Car Bombers Kill 14 Near Baghdad Airport By SAMEER N. YACOUB, Associated Press Writer
34 minutes ago, May 15, 2006.

BAGHDAD, Iraq - A pair of suicide car bombers killed 14 people Sunday in the biggest insurgent assault in months on the main road to Baghdad's airport, and other attacks killed a dozen more Iraqis and two American soldiers elsewhere in the capital.

A weekend of stepped-up violence across Iraq, which included six attacks on small Shiite Muslim shrines and the bombing deaths of two British soldiers near recently restive Basra late Saturday, came as politicians again failed to agree on a new Cabinet.

There had been hope that Prime Minister-designate Nouri al-Maliki would fill at least some Cabinet posts when parliament convened Sunday in Baghdad's heavily guarded Green Zone, perhaps even taking on for himself contentious roles such as the interior and defense ministries.

Al-Maliki's mandate to form a Cabinet expires May 22. Should he fail to do so, President Jalal Talabani would have 15 days to name a new nominee to try to form a Cabinet. The constitution is unclear on whether he could pick al-Maliki again.

Lawmakers have struggled since Dec. 15 parliamentary elections to put together a national unity government, which many Iraqis and the U.S. government hope will lessen sectarian tensions and undermine support for the Sunni Arab-dominated insurgency.

The negotiations have bogged down in squabbles over the allocation of key Cabinet jobs, unable to bridge sectarian and political divisions.

As the 275-member parliament convened, a party loyal to firebrand Shiite cleric Muqtada al-Sadr threatened to propose its own Cabinet list if other groups did not scale back their demands for roles in the new government.

Legislator Bahaa al-Araji of the United Iraqi Alliance denounced what he called U.S. meddling in the talks and set a deadline of two days to settle the matter. But the Shiite bloc has only 130 parliament members, which isn't enough votes to seat a Cabinet.

A coalition of three Sunni Arab parties holding 44 seats warned that it would withdraw from the political process if it did not get at least one key post such as the Defense Ministry.

That threat came several days after Shiite party with 15 lawmakers pulled out of the Cabinet talks because it was not given the Oil Ministry.

The surge in violence came one day before the resumption of Saddam Hussein's trial after a three-week break. The deposed leader and seven co-defendants are on trial for the killings of 148 people from Dujail after a 1982 assassination attempt in the town against Saddam.

The U.S. command said a roadside bomb just after dark Sunday killed two U.S. soldiers in east Baghdad. The military gave no other details on the deaths. At least 2,439 U.S. military personnel have died since the Iraq war began in 2003, according to a count by The Associated Press.
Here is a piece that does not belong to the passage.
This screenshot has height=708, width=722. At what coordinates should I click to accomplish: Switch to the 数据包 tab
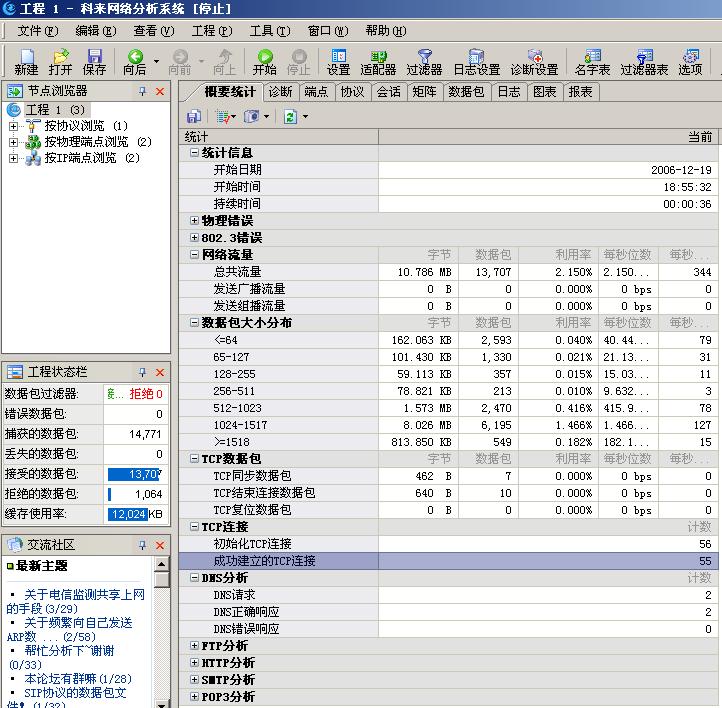click(466, 92)
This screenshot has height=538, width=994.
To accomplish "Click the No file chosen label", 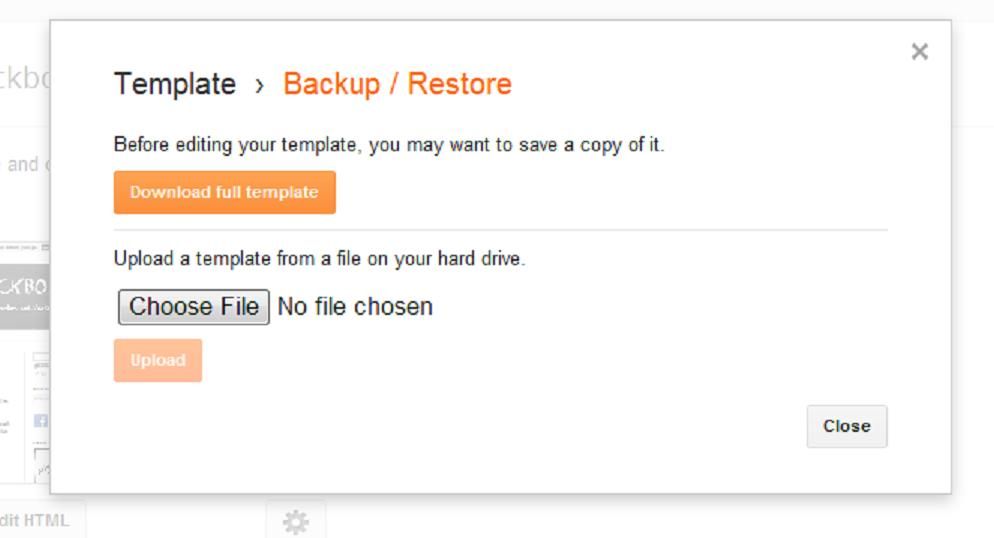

Late Saturday, a roadside bomb killed two British soldiers and wounded one as they patrolled in an armored vehicle near the southern city of Basra, Britain's Ministry of Defense said. A total of 111 British military personnel have died.

Baghdad's deadliest attack Sunday involved the twin suicide car bombs that exploded near a main checkpoint on a four-lane road leading to Baghdad's international airport. The blasts killed at least 14 Iraqis and wounded six.
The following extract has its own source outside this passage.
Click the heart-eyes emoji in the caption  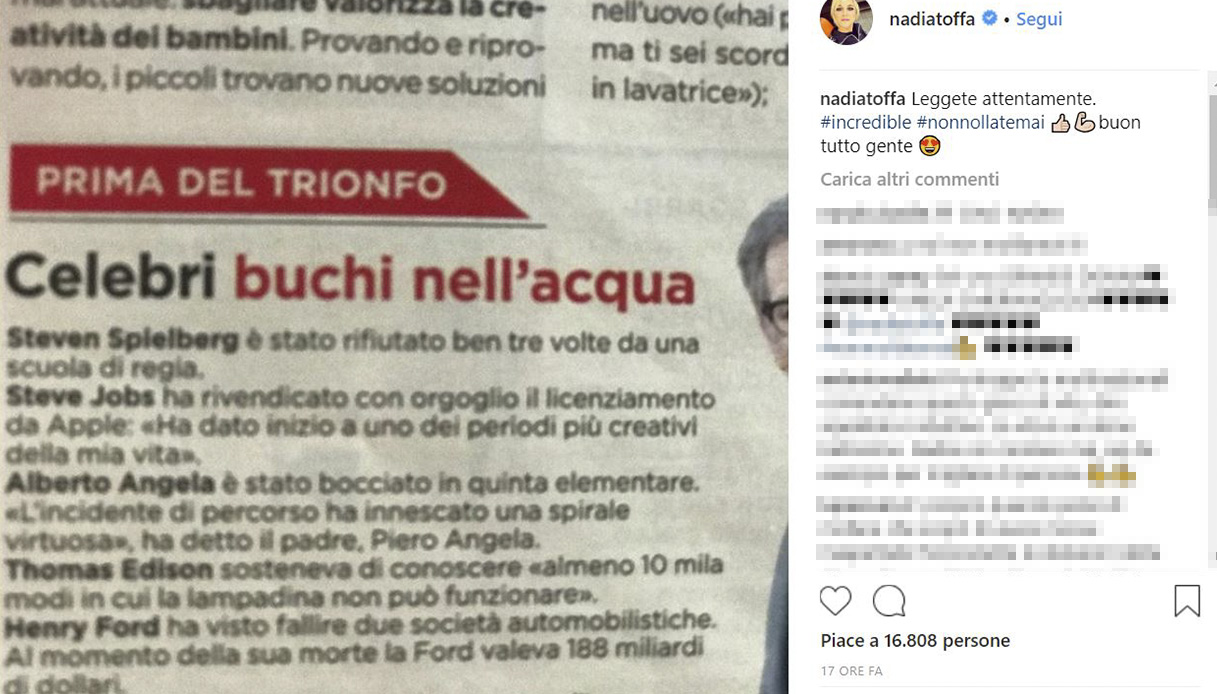930,147
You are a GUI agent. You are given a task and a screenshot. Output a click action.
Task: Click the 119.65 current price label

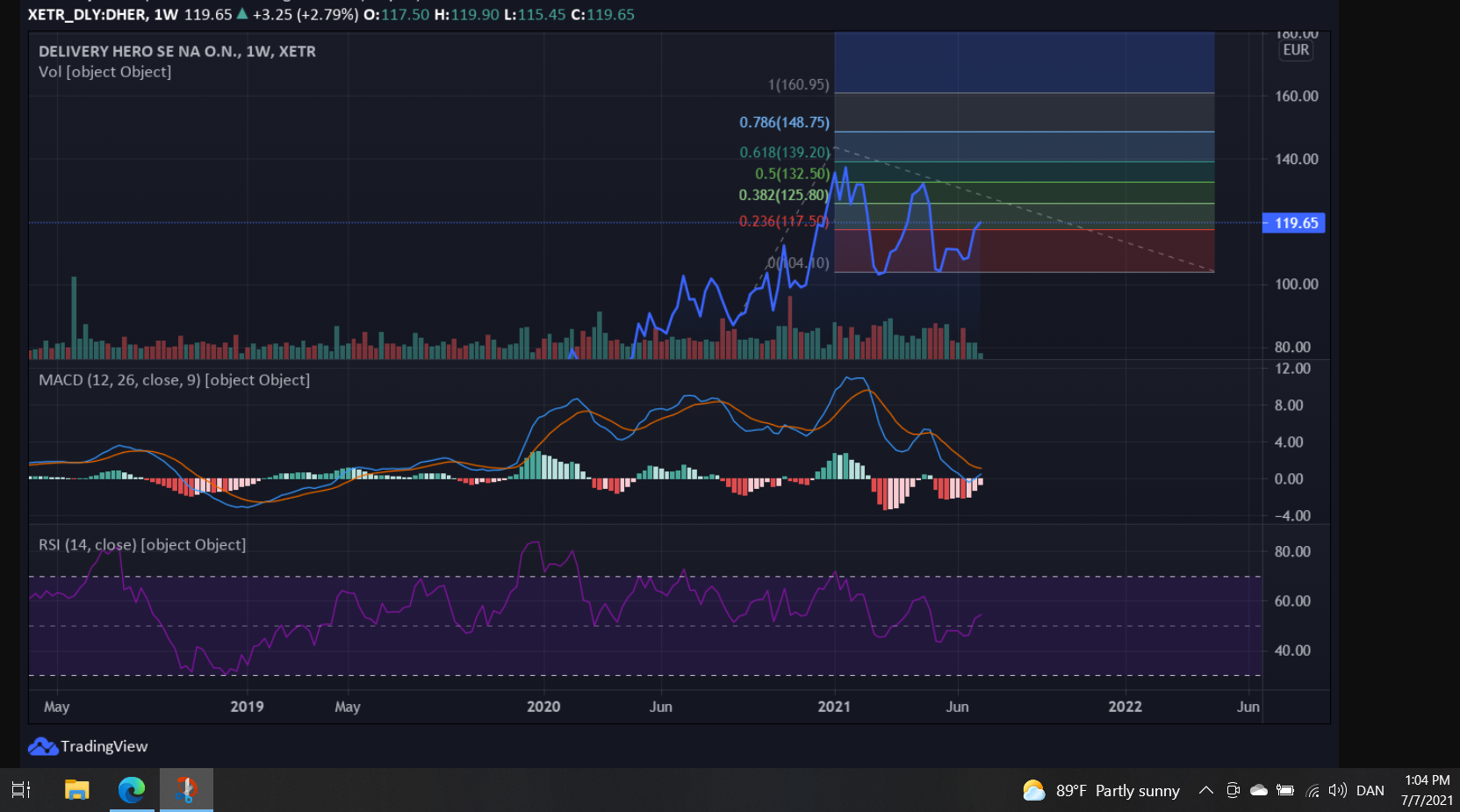tap(1294, 223)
Twelve other Iraqis were killed in Baghdad by four roadside bombs, three that targeted Iraqi police patrols and one that exploded in an open market. At least 10 people were killed in the city Saturday.

The attack on the airport road was the most serious in months. Attacks had decreased since last year because of increased security along the six-mile stretch of highway leading from central Baghdad to the airport ? often considered the most dangerous road in the world.

The weekend also saw attacks on a string of small Shiite Muslim shrines east of Baqouba, capital of the religiously mixed Diyala province 35 miles northeast of Baghdad that has been a flash point of sectarian violence.

"These shrines are not only visited by Shiite Muslims, because they are not only Shiite imams but they are imams for all Muslims," Diyala Gov. Raid Rashid al-Mula Jawad said.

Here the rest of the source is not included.